Tuesday, October 6, 2009

Incest in the Image World



[a critical response to Susan Sontag, 1 Oct. 2009]

In her essay The Image-World, Susan Sontag convincingly details the means by which photography works as acquisition – not simply creating spectacle or surveillance, but also creating consumable subjects out of events, places, and individuals.  Sontag likens this last process to “a pair of binoculars with no right or wrong end” to explain the simultaneous participation and alienation that photography invokes.  Anyone watching the Oprah show may recognize this feeling – particularly if they tuned in last Wednesday when Oprah interviewed Mackenzie Phillips of hit TV Show One Day At A Time about her new memoir revealing her heavy drug addiction as a child and her 10 year incestuous relationship with her father (John Phillips of 60s group the Mamas and the Papas).

            On last Wednesday’s show, Phillips sat in a living-room type chair, fluctuating between nervous laughter and uncontrollable tears, as she detailed the illicit sexual encounters that developed into a consensual relationship with her father.  Oprah leans in beside her, listening intently with a motherly furrowed brow, gently interjecting leading questions every so often to refocus Phillips’ monologue.  The audience moans and gasps appropriately to Phillips’ confessions, apparently unaware that father-daughter incest is the most common form of the most common kind of child abuse – incest in general.  Which is to say that it is more than likely that at least a handful of people in Oprah’s live audience that day – and probably over 24 thousand people in her audience worldwide – have had some kind of experience with incest.[1] And while watching the star that many audience members grew up on (as I did, watching cable re-runs of One Day At A Time each day after school) discuss incest so candidly was surely liberating for some, it was also undoubtedly the manifestation of Sontag’s photography binoculars.   Audience members gaped as the “exotic thing” – in this case, a former drug addicted incest survivor – seemingly became near, in contrast to the familiarity of incest, drug addiction, and childhood sexual assault – which, through the alienation of the image-world, became “abstract, strange, [and] much farther away.”

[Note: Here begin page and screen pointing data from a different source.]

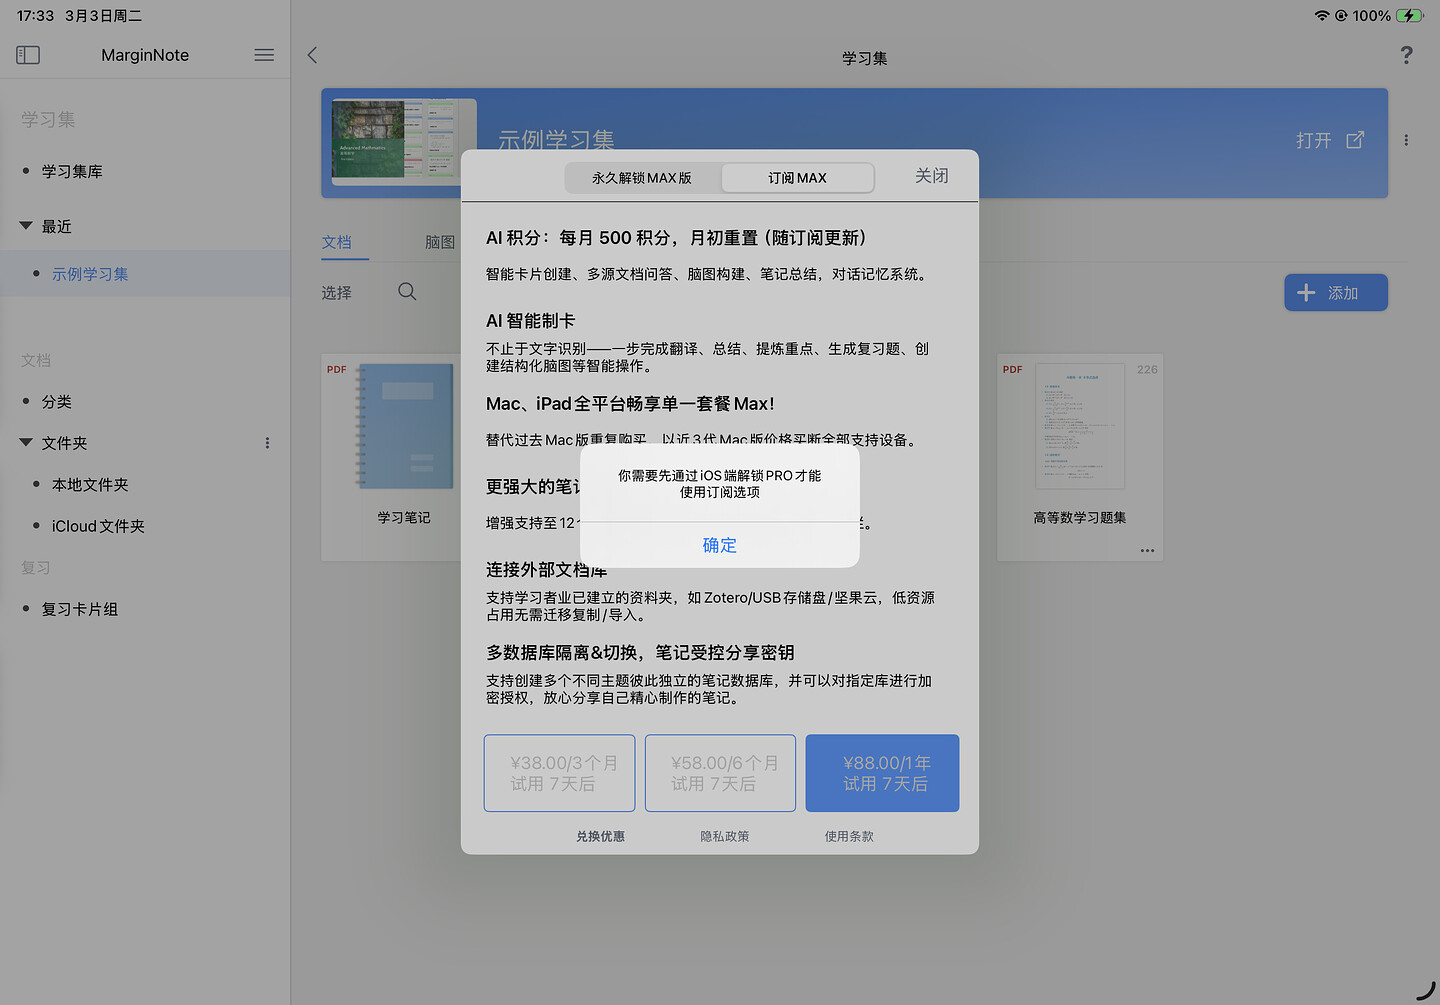Click 关闭 to dismiss the subscription panel
The width and height of the screenshot is (1440, 1005).
[931, 176]
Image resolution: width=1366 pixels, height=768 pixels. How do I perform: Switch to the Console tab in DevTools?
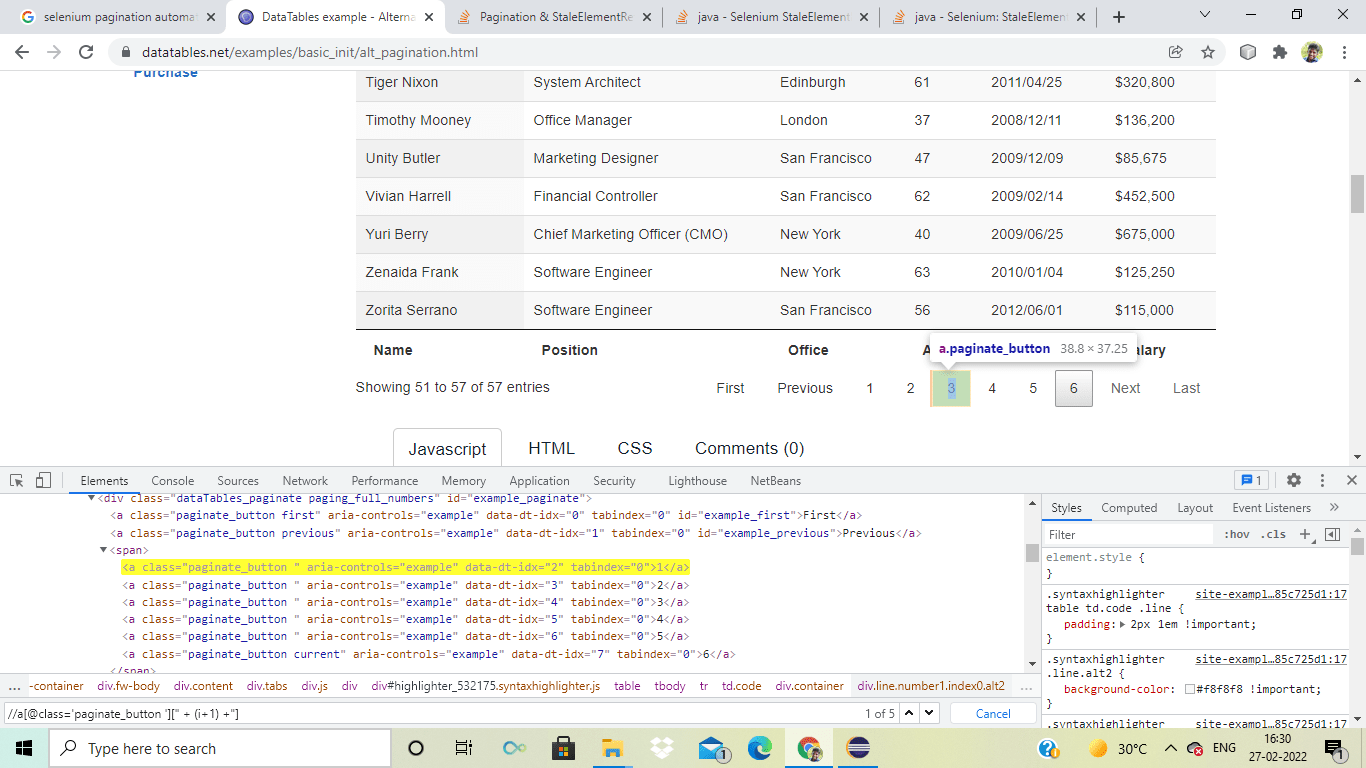[172, 481]
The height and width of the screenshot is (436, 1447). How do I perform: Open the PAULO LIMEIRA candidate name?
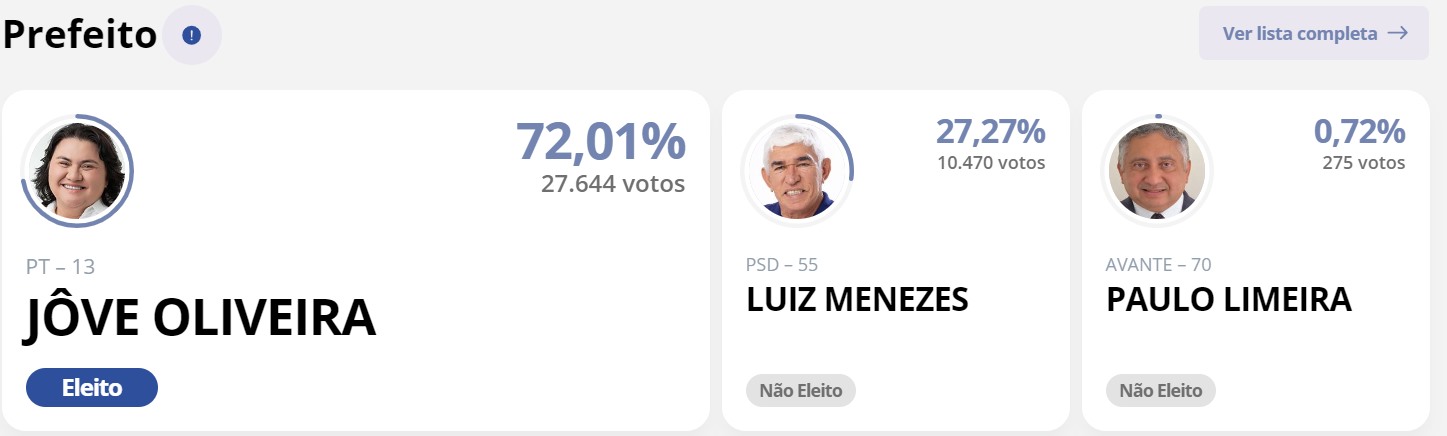click(1228, 299)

[1] These numbers are based on a comparative analysis of U.S. incest statistics and Oprah’s global estimates (according to Nielsen, about 7.4 million viewers worldwide each day). However, incest is incredibly hard to gather numbers on because of the amount of shame and mis-education surrounding it, in addition to the amnesia that survivors often experience. Therefore, David Finkelhor’s 1983 estimate that 1 million Americans have experienced incest is likely very low. David Finkelhor, The Dark Side of Families: Current Family Violence Research (Newbury Park, CA: Sage Publications, 1983).